La barre horizontale mesure 5 centimètres.
Classification
Règne Animalia
Embranchement Chordata
Sous-embr. Vertebrata
Classe Sauropsida
Sous-classe Diapsida
Infra-classe Archosauromorpha
Super-ordre Crocodylomorpha
Clade Crocodyliformes
Clade Mesoeucrocodylia
Clade  Thalattosuchia
Super-famille  Metriorhynchoidea
Famille  Metriorhynchidae
Sous-famille  Metriorhynchinae
Tribu  Rhacheosaurini

Genre

 Cricosaurus
Wagner[1], 1858

Espèces de rang inférieur

  • C. elegans (Wagner[2], 1852) (Espèce type)
  • C. gracilis (Philips, 1871)
  • C. macrospondylus (Koken, 1883)
  • C. suevicus (Fraas, 1901)
  • C. schroederi (Kuhn, 1936)
  • C. araucanensis (Gasparini & Dellapé, 1976)
  • C. vignaudi (Frey et al., 2002)
  • C. saltillense (Buchy et al., 2006)
  •  ? C. lithographicus Herrera et al., 2013[3]

Cricosaurus est un genre éteint de crocodyliformes métriorhynchidés carnivores, à long rostre, presque exclusivement marins[4].

Il a vécu du Jurassique supérieur (Kimméridgien supérieur), au Crétacé inférieur (Valanginien inférieur), soit il y a environ entre 155 et 135 Ma (millions d'années), dans ce qui est aujourd'hui l'Europe de l'ouest, en Allemagne, en France, en Suisse et en Angleterre[5], et l'Amérique latine (Mexique, Argentine et Cuba[6]).

Étymologie[modifier | modifier le code]

Le nom de genre Cricosaurus est composé de deux mots du grec ancien cricos, « anneau » et σαῦρος -sauros, « anneau » pour donner « lézard aux anneaux » en référence à ses grandes ouvertures (fenestrae) supra-temporales circulaires.

Historique[modifier | modifier le code]

Le genre Cricosaurus a été inventé par Johann Andreas Wagner en 1858[1], pour décrire trois crânes découverts dans le Tithonien d'Allemagne et reclasser un spécimen précédemment étudié en 1852[2].

Description[modifier | modifier le code]

Artist's impression of C. suevicus

Taille[modifier | modifier le code]

Cricosaurus est un Metriorhynchoidea de taille modérée, inférieure à 3 mètres.
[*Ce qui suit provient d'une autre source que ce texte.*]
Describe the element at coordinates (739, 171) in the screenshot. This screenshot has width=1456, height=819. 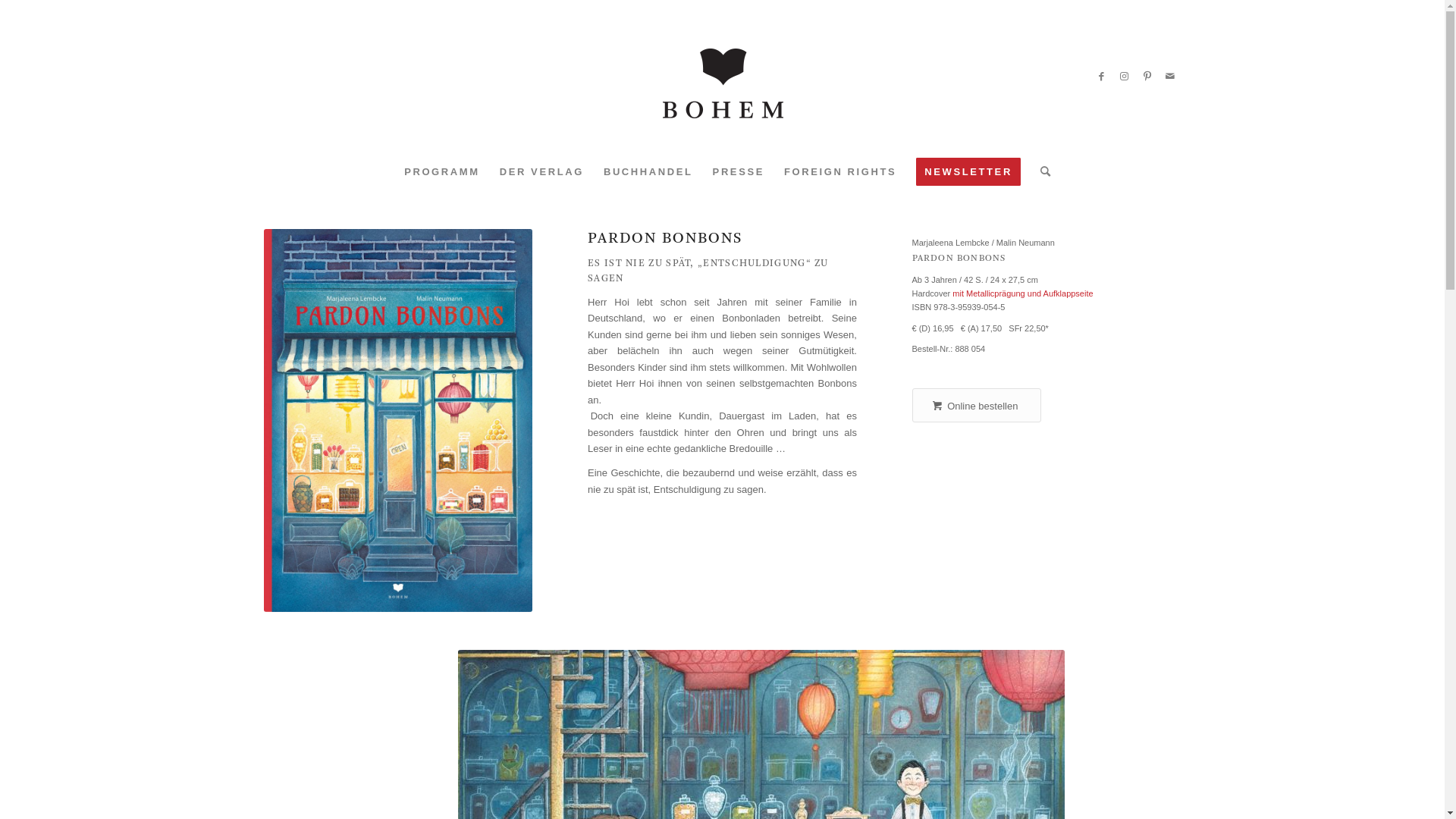
I see `'PRESSE'` at that location.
Son corps est fuselé pour une plus grande efficacité hydrodynamique, ce qui, associé à la présence d'une nageoire caudale, en fait un excellent nageur, bien meilleur que les crocodiles actuels[7].
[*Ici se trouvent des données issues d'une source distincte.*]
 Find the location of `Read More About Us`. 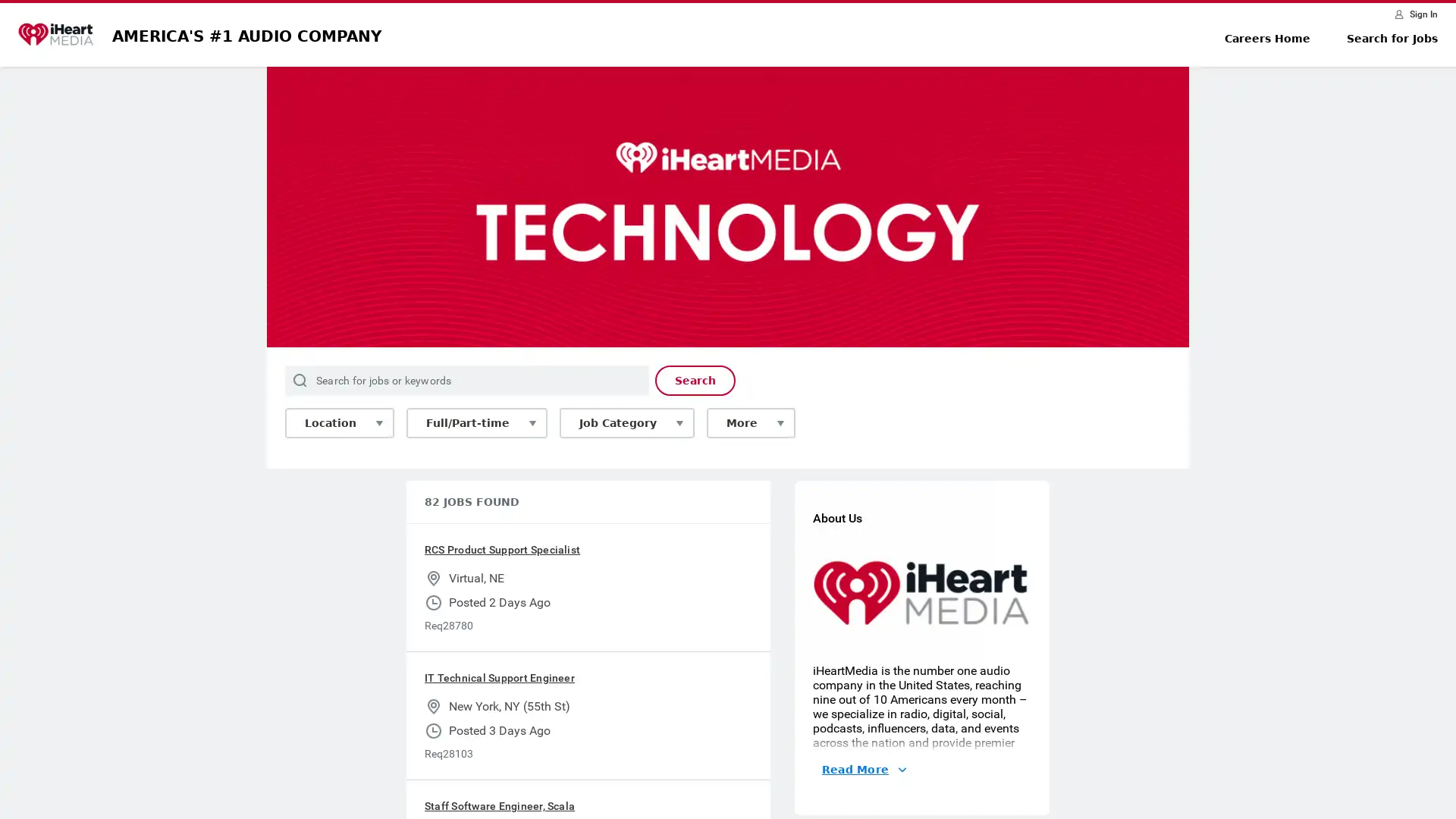

Read More About Us is located at coordinates (856, 769).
Glandes à sel[modifier | modifier le code]

Un ré-examen des spécimens de Cricosaurus araucanensis en 2000, a montré la présence de glandes à sel bien développées, aussi bien chez les adultes que chez les juvéniles[8]. Celles-ci lui permettaient de « boire » de l'eau salée comme les animaux pélagiques et de manger des proies ayant la même concentration saline que l'eau de mer environnante, comme par exemple les ammonites, sans se déshydrater.

Des glandes à sel ont également été observées chez d'autres métriorhynchidés : Metriorhynchus[9], Geosaurus[10] et probablement Dakosaurus[11].
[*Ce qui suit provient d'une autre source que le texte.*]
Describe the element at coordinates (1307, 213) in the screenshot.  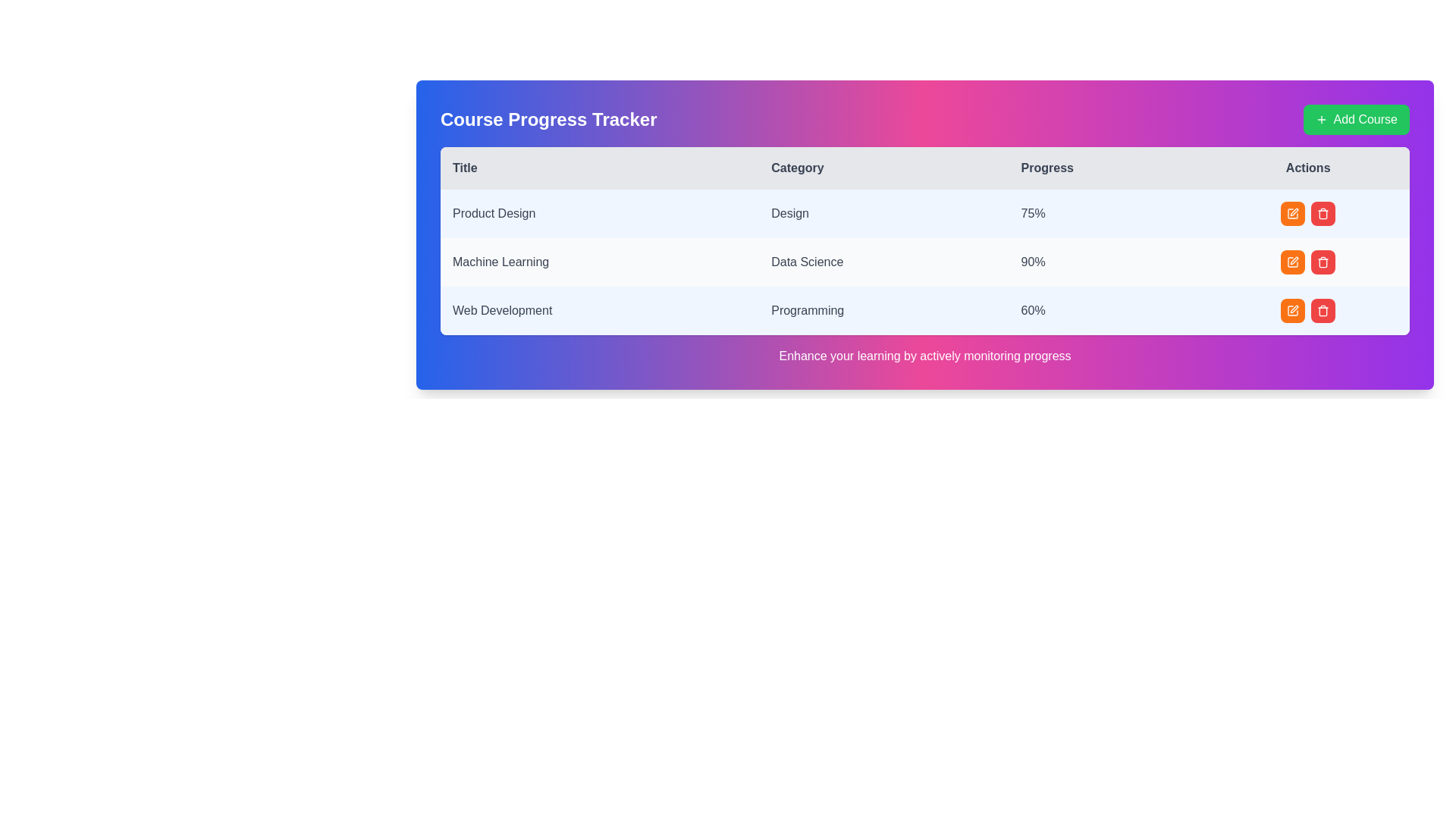
I see `the orange button with a pen icon in the Actions column of the Product Design row in the course progress table to initiate editing` at that location.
Liste des espèces[modifier | modifier le code]

Squelette de Cricosaurus suevicus au Museum am Löwentor de Stuttgart.

Espèces valides[modifier | modifier le code]

  • C. elegans, l'espèce type de Wagner, découverte en Allemagne et décrite en 1858[1] ;
  • C. gracilis, nommée également Geosaurus gracilis, et décrite à l'origine en 1831 par Hermann von Meyer[12]. Elle est distinguée de Rhacheosaurus gracilis par Mark T. Young et ses collègues en 2012[6] ;
  • C. macrospondylus, découverte en Allemagne (Basse-Saxe) et décrite par le paléontologue allemand Ernst Koken en 1883 sous le nom d'Enaliosuchus macrospondylus[13] ; puis en France en 2000, dans le Valanginien inférieur à Barret-sur-Méouge dans le département des Hautes-Alpes[14](attribuée au genre Cricosaurus en 2014 par Mark T. Young et son équipe[15]) ;
  • C. suevicus, découverte dans le Kimméridgien supérieur d'Allemagne (Bade-Wurtemberg et décrite par le paléontologue allemand Eberhard Fraas (de) en 1901, et nommée précédemment Geosaurus[16] ;
  • C. schroederi, du Berriasien-Valanginien d'Allemagne, décrite par Oskar Kuhn en 1936 sous le nom d'Enaliosuchus schroederi ;
  • C. araucanensis du Tithonien d'Argentine, décrite sous le nom de Geosaurus par Gaparini et Dellapé en 1976[17], et attribuée à Cricosaurus en 2009 par Young et Andrade[4] ;
  • C. vignaudi, du Tithonien du Mexique, décrite sous le nom de Geosaurus par E. Frey et se collègues en 2002[18], et attribuée à Cricosaurus en 2009 par Young et Andrade[4] ;
  • C. saltillense, du Tithonien du Mexique, décrite sous le nom de Geosaurus par M.-C. Buchy et ses collègues en 2006[19], et attribuée à Cricosaurus en 2009 par Young et Andrade[4].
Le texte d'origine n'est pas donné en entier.